• [EXERCISE DIRECTIONS] Lines before the one containing "You are a computer-use" are left out; output the rest of the data exactly, through the final line.

+++++

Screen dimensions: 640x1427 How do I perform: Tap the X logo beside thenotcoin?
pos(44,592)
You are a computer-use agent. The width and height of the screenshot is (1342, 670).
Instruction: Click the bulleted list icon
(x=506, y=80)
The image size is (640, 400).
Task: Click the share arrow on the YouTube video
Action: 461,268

+++++

• [SOLUTION TO THE PROBLEM]
You are a computer-use agent. The width and height of the screenshot is (1342, 670).
Instruction: Click the bulleted list icon
(x=506, y=80)
The image size is (640, 400).
Task: Click the share arrow on the YouTube video
Action: 461,268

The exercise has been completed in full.